OLG Hamm, Urteil vom 05.06.2025 – 24 U 57/22
1. Die Übernahme einer Bausummengarantie, also die Erklärung des Architekten, sämtliche über den garantierten Betrag liegenden Baukosten persönlich zu übernehmen, kann nur bei einer eindeutigen, unmissverständlichen Erklärung des Architekten angenommen werden.

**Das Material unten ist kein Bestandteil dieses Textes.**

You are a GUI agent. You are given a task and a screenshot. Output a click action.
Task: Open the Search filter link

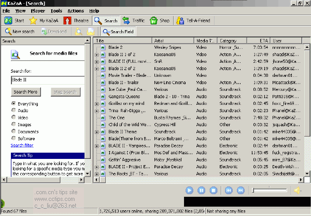(22, 145)

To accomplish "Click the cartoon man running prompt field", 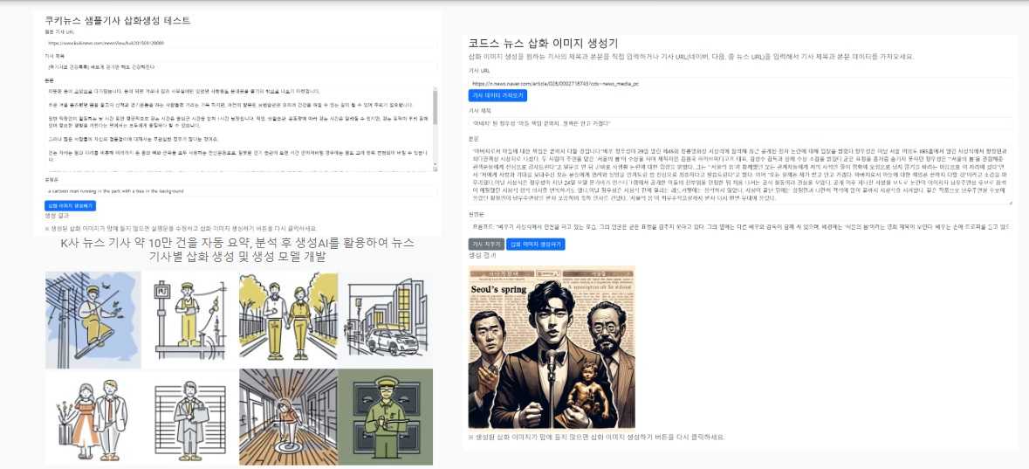I will click(x=240, y=190).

2. Demgegenüber sind die Anforderungen an eine Baukostenobergrenze als vertraglich vereinbarte Beschaffenheit des Werks gering, zumal der Architekt nicht nur eine genau vereinbarte Baukostenobergrenze einhalten muss, sondern auch verpflichtet ist, die ihm bekannten Kostenvorstellungen des Bauherrn bei seiner Planung zu berücksichtigen. Führen Sonderwünsche des Bauherrn oder von ihm akzeptierte Mehrkosten für Planungsänderungen zu einer Überschreitung der vereinbarten Baukostenobergrenze, kann grundsätzlich nicht von einer Haftung des Architekten wegen der Überschreitung ausgegangen werden. Die Darlegungs- und Beweislast für solche Sonderwünsche des Bauherrn trifft unabhängig von einer Abnahme des Werks den Architekten.